» **Task directions**
Present the data once more in exactly its original form.

» **Record extracts**
··········

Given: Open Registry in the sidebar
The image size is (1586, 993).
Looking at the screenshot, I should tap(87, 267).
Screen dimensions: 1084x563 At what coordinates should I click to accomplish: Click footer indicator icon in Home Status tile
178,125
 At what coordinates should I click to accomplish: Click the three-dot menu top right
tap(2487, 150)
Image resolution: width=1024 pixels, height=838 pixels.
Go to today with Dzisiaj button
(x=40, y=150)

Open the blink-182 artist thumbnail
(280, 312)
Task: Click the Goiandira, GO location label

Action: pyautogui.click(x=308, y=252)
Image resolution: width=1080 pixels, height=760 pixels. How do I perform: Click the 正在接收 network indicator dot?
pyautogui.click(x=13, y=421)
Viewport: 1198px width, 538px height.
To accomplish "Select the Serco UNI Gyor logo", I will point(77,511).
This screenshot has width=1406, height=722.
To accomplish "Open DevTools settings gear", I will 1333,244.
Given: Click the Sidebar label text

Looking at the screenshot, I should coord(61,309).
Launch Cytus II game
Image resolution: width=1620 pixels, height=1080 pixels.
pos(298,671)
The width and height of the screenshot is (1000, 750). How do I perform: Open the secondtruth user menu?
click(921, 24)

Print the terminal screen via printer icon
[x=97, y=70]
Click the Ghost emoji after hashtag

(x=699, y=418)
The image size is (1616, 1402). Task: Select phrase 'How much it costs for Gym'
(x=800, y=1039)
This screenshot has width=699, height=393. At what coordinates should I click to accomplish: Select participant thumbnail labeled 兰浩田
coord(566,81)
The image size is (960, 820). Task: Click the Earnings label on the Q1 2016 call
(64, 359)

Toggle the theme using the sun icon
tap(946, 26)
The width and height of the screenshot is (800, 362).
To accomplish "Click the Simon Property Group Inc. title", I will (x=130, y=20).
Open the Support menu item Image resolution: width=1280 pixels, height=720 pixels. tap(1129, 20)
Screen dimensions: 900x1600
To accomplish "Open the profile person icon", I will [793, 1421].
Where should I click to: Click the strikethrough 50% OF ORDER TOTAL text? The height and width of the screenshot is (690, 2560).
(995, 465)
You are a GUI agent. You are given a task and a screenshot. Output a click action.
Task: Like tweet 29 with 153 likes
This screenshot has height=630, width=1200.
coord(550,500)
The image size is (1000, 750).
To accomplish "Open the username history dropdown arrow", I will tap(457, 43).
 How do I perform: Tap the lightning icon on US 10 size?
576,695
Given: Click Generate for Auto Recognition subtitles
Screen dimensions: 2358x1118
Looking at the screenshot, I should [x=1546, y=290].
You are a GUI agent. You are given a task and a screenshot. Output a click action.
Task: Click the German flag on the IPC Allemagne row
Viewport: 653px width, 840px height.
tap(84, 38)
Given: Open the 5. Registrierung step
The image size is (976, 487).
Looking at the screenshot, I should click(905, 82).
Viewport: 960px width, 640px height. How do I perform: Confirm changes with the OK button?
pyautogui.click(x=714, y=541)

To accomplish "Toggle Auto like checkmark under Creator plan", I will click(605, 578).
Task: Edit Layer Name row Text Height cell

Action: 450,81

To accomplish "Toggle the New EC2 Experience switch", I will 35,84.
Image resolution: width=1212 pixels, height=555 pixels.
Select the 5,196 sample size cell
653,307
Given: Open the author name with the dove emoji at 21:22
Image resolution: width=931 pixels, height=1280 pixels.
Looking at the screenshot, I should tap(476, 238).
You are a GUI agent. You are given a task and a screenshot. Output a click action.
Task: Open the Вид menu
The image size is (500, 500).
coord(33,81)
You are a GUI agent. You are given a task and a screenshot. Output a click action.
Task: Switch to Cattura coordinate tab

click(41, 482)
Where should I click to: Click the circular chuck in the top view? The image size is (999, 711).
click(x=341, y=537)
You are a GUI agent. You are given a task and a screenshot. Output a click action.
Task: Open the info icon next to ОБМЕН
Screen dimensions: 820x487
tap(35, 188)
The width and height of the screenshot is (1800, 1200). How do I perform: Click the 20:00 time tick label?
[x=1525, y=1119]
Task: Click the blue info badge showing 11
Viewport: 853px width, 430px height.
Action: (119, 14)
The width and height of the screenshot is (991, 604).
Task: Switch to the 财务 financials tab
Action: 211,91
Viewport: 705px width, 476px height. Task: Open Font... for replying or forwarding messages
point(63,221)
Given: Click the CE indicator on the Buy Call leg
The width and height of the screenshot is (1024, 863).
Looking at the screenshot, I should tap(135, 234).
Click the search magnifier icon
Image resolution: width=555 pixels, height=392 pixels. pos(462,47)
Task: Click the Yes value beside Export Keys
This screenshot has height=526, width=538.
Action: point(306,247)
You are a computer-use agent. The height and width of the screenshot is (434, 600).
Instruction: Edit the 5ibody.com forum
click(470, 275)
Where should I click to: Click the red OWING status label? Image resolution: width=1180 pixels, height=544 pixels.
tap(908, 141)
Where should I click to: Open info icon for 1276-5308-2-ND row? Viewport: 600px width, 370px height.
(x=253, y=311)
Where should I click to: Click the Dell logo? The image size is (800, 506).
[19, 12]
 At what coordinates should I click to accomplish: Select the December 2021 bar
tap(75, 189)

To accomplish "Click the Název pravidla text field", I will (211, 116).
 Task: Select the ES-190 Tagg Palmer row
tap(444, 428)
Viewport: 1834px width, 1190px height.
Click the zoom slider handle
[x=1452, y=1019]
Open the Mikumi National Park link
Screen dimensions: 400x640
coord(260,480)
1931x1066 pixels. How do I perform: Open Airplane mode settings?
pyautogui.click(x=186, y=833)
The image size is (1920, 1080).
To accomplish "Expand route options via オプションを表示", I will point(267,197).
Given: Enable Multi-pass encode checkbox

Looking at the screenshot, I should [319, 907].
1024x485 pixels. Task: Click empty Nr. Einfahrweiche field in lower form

··········

» **Solution for this task**
Given: Open Registry in the sidebar
The image size is (1586, 993).
Looking at the screenshot, I should tap(87, 267).
Screen dimensions: 1084x563 At what coordinates should I click to accomplish: Click footer indicator icon in Home Status tile
178,125
 At what coordinates should I click to accomplish: Click the three-dot menu top right
tap(2487, 150)
Image resolution: width=1024 pixels, height=838 pixels.
Go to today with Dzisiaj button
(x=40, y=150)

Open the blink-182 artist thumbnail
(280, 312)
Task: Click the Goiandira, GO location label

Action: pyautogui.click(x=308, y=252)
Image resolution: width=1080 pixels, height=760 pixels. How do I perform: Click the 正在接收 network indicator dot?
pyautogui.click(x=13, y=421)
Viewport: 1198px width, 538px height.
To accomplish "Select the Serco UNI Gyor logo", I will point(77,511).
This screenshot has width=1406, height=722.
To accomplish "Open DevTools settings gear", I will 1333,244.
Given: Click the Sidebar label text

Looking at the screenshot, I should coord(61,309).
Launch Cytus II game
Image resolution: width=1620 pixels, height=1080 pixels.
pos(298,671)
The width and height of the screenshot is (1000, 750). How do I perform: Open the secondtruth user menu?
click(921, 24)

Print the terminal screen via printer icon
[x=97, y=70]
Click the Ghost emoji after hashtag

(x=699, y=418)
The image size is (1616, 1402). Task: Select phrase 'How much it costs for Gym'
(x=800, y=1039)
This screenshot has width=699, height=393. At what coordinates should I click to accomplish: Select participant thumbnail labeled 兰浩田
coord(566,81)
The image size is (960, 820). Task: Click the Earnings label on the Q1 2016 call
(64, 359)

Toggle the theme using the sun icon
tap(946, 26)
The width and height of the screenshot is (800, 362).
To accomplish "Click the Simon Property Group Inc. title", I will (x=130, y=20).
Open the Support menu item Image resolution: width=1280 pixels, height=720 pixels. tap(1129, 20)
Screen dimensions: 900x1600
To accomplish "Open the profile person icon", I will [793, 1421].
Where should I click to: Click the strikethrough 50% OF ORDER TOTAL text? The height and width of the screenshot is (690, 2560).
(995, 465)
You are a GUI agent. You are given a task and a screenshot. Output a click action.
Task: Like tweet 29 with 153 likes
This screenshot has height=630, width=1200.
coord(550,500)
The image size is (1000, 750).
To accomplish "Open the username history dropdown arrow", I will tap(457, 43).
 How do I perform: Tap the lightning icon on US 10 size?
576,695
Given: Click Generate for Auto Recognition subtitles
Screen dimensions: 2358x1118
Looking at the screenshot, I should [x=1546, y=290].
You are a GUI agent. You are given a task and a screenshot. Output a click action.
Task: Click the German flag on the IPC Allemagne row
Viewport: 653px width, 840px height.
tap(84, 38)
Given: Open the 5. Registrierung step
The image size is (976, 487).
Looking at the screenshot, I should click(905, 82).
Viewport: 960px width, 640px height. How do I perform: Confirm changes with the OK button?
pyautogui.click(x=714, y=541)

To accomplish "Toggle Auto like checkmark under Creator plan", I will click(605, 578).
Task: Edit Layer Name row Text Height cell

Action: 450,81

To accomplish "Toggle the New EC2 Experience switch", I will 35,84.
Image resolution: width=1212 pixels, height=555 pixels.
Select the 5,196 sample size cell
653,307
Given: Open the author name with the dove emoji at 21:22
Image resolution: width=931 pixels, height=1280 pixels.
Looking at the screenshot, I should tap(476, 238).
You are a GUI agent. You are given a task and a screenshot. Output a click action.
Task: Open the Вид menu
The image size is (500, 500).
coord(33,81)
You are a GUI agent. You are given a task and a screenshot. Output a click action.
Task: Switch to Cattura coordinate tab

click(41, 482)
Where should I click to: Click the circular chuck in the top view? The image size is (999, 711).
click(x=341, y=537)
You are a GUI agent. You are given a task and a screenshot. Output a click action.
Task: Open the info icon next to ОБМЕН
Screen dimensions: 820x487
tap(35, 188)
The width and height of the screenshot is (1800, 1200). How do I perform: Click the 20:00 time tick label?
[x=1525, y=1119]
Task: Click the blue info badge showing 11
Viewport: 853px width, 430px height.
Action: (119, 14)
The width and height of the screenshot is (991, 604).
Task: Switch to the 财务 financials tab
Action: 211,91
Viewport: 705px width, 476px height. Task: Open Font... for replying or forwarding messages
point(63,221)
Given: Click the CE indicator on the Buy Call leg
The width and height of the screenshot is (1024, 863).
Looking at the screenshot, I should tap(135, 234).
Click the search magnifier icon
Image resolution: width=555 pixels, height=392 pixels. pos(462,47)
Task: Click the Yes value beside Export Keys
This screenshot has height=526, width=538.
Action: point(306,247)
You are a computer-use agent. The height and width of the screenshot is (434, 600).
Instruction: Edit the 5ibody.com forum
click(470, 275)
Where should I click to: Click the red OWING status label? Image resolution: width=1180 pixels, height=544 pixels.
tap(908, 141)
Where should I click to: Open info icon for 1276-5308-2-ND row? Viewport: 600px width, 370px height.
(x=253, y=311)
Where should I click to: Click the Dell logo? The image size is (800, 506).
[19, 12]
 At what coordinates should I click to accomplish: Select the December 2021 bar
tap(75, 189)

To accomplish "Click the Název pravidla text field", I will (211, 116).
 Task: Select the ES-190 Tagg Palmer row
tap(444, 428)
Viewport: 1834px width, 1190px height.
Click the zoom slider handle
[x=1452, y=1019]
Open the Mikumi National Park link
Screen dimensions: 400x640
coord(260,480)
1931x1066 pixels. How do I perform: Open Airplane mode settings?
pyautogui.click(x=186, y=833)
The image size is (1920, 1080).
To accomplish "Expand route options via オプションを表示", I will point(267,197).
Given: Enable Multi-pass encode checkbox

Looking at the screenshot, I should [319, 907].
1024x485 pixels. Task: Click empty Nr. Einfahrweiche field in lower form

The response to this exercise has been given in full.